1The Decoder: Scoring Node Pairs
Link prediction decouples into two phases: an Encoder (your GNN message passing layers that produce node embeddings) and a Decoder (the scoring function that maps a pair of embeddings to an edge probability). The simplest decoder is the Dot Product: score(u, v) = sigmoid(h_uᵀ h_v). It's fast, differentiable, and works surprisingly well when embeddings have been trained to be geometrically meaningful. A Bilinear Decoder adds a learnable relation matrix R: score(u, v) = h_uᵀ R h_v, allowing it to model asymmetric relationships (user likes product, but product doesn't like user). The most expressive decoder is an MLP over the concatenation of both embeddings, but it's also the most expensive.

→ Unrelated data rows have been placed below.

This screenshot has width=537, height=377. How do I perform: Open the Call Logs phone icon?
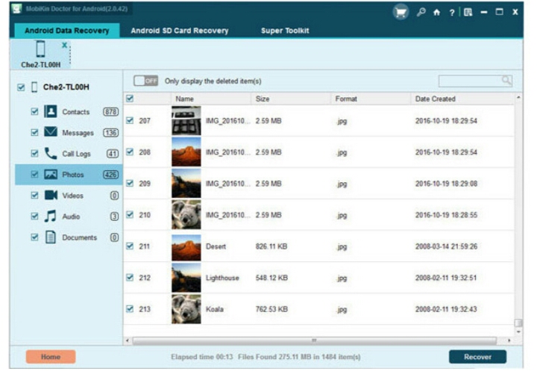tap(51, 154)
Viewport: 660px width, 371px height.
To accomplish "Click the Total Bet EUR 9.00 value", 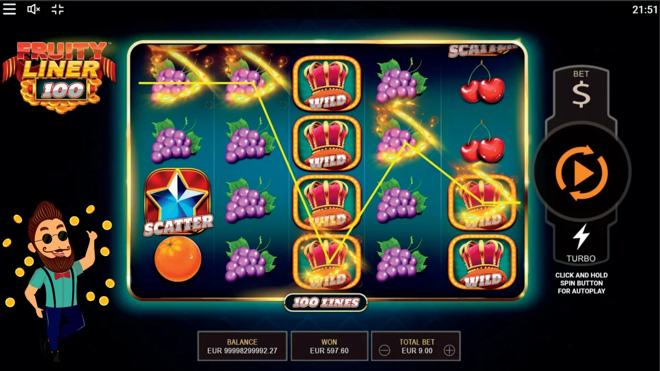I will (417, 351).
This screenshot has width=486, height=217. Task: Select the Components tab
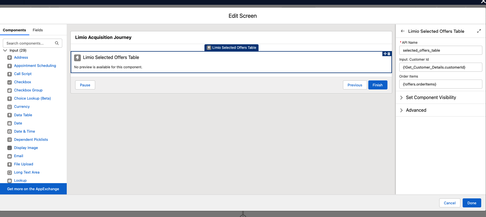click(x=14, y=30)
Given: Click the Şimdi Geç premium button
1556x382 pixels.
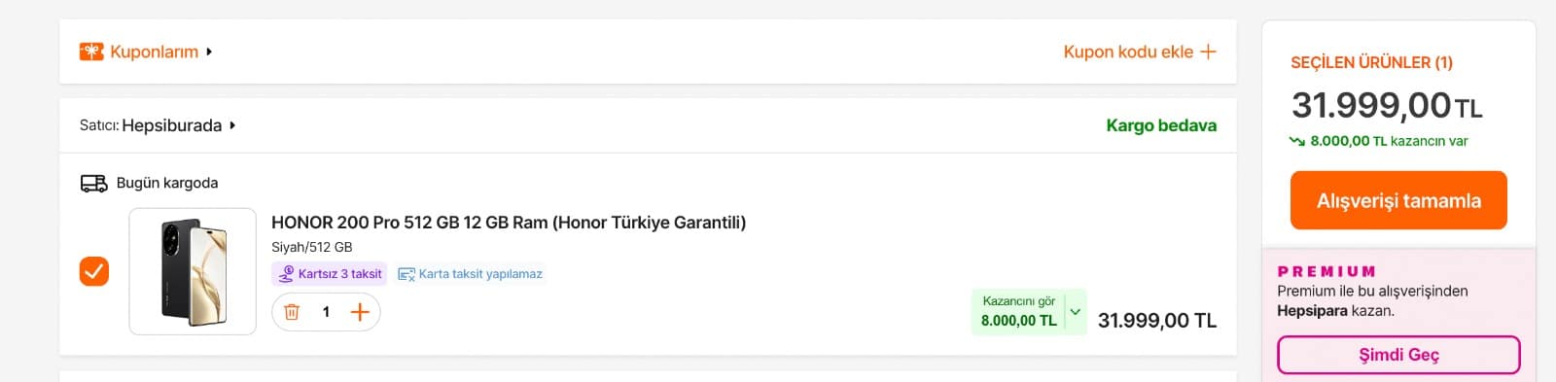Looking at the screenshot, I should click(1398, 355).
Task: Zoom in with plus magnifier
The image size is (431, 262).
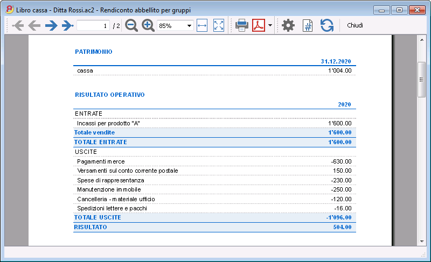Action: [x=148, y=25]
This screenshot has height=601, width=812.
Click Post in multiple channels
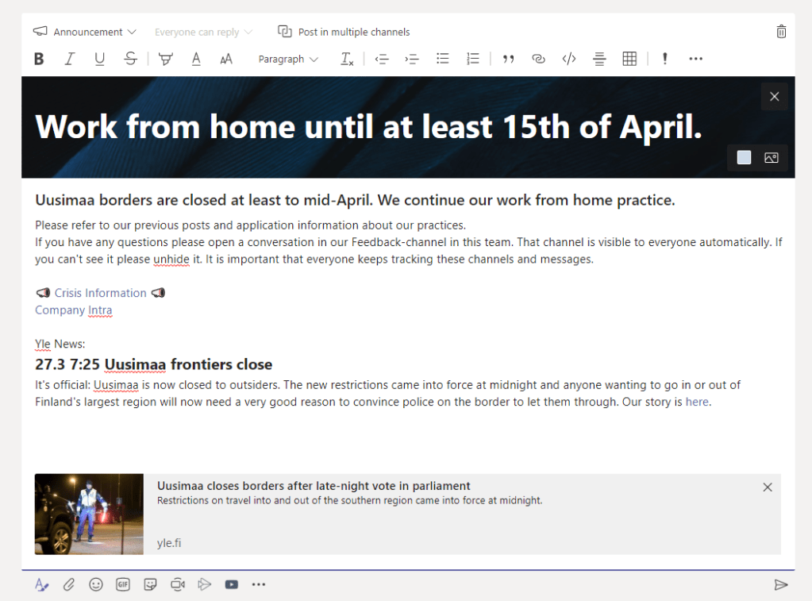[x=344, y=32]
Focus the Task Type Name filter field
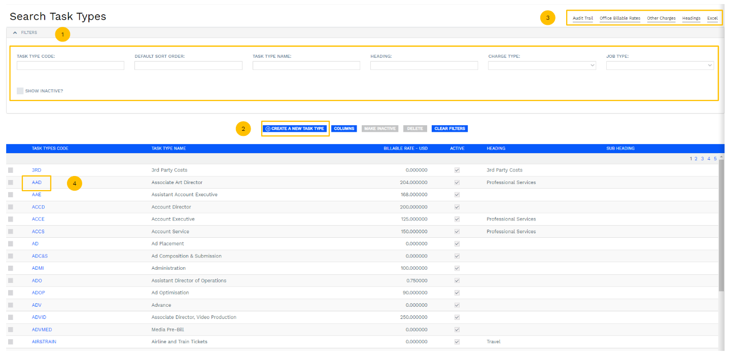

The choice of decoder interacts with your loss function. For binary edges (exist or not), Binary Cross-Entropy over positive and negative pairs is standard. For weighted edges (a rating, a transaction value), Mean Squared Error on the predicted score works better. The AUC-ROC metric — the probability that a randomly chosen positive edge is scored higher than a randomly chosen negative edge — is the most common evaluation metric for binary link prediction tasks.
// Three Link Prediction Decoders
// 1. Dot Product (fastest)
function dotDecoder(h_u, h_v) {
return sigmoid(dot(h_u, h_v));
}
// 2. Bilinear (handles asymmetry)
function bilinearDecoder(h_u, h_v, R) {
return sigmoid(h_u.T @ R @ h_v);
}
// 3. MLP (most expressive)
function mlpDecoder(h_u, h_v) {
return sigmoid(mlp([...h_u, ...h_v]));
}2Contrastive Training and Ranking Metrics
Training link prediction requires Negative Sampling because your dataset only contains edges that exist — it has no explicit non-edges. For every true edge (u, v), you sample k negative pairs (u, v') where v' is a node randomly chosen from outside u's neighborhood. The model trains to push the positive score above all negative scores. The ratio k is a critical hyperparameter: too few negatives and the model never learns to discriminate; too many and it sees unrealistically hard examples early in training.
For Knowledge Graph Completion (predicting missing triples in databases like Wikidata), standard metrics are Hits@1, Hits@10, and MRR (Mean Reciprocal Rank). For each test triple (head, relation, tail), you corrupt the tail with every other entity, rank all candidates by score, and measure where the true tail falls. An MRR of 0.5 means the true answer is typically ranked 2nd. Hits@10 of 0.9 means 90% of the time the true answer is in the top 10 candidates — exactly the precision needed for a usable autocomplete or fact-check system.
// Contrastive Training Step
function trainStep(u, v_pos, graph) {
const pos_score = decoder(embed(u), embed(v_pos));
// Sample k=5 random non-neighbors
const negScores = sampleNegatives(u, graph, 5)
.map(v_neg => decoder(embed(u), embed(v_neg)));
// BCE Loss: maximize gap
const loss = -log(pos_score)
- negScores.map(s => log(1 - s)).sum();
loss.backward();
}
// Aim: pos_score >> neg_scores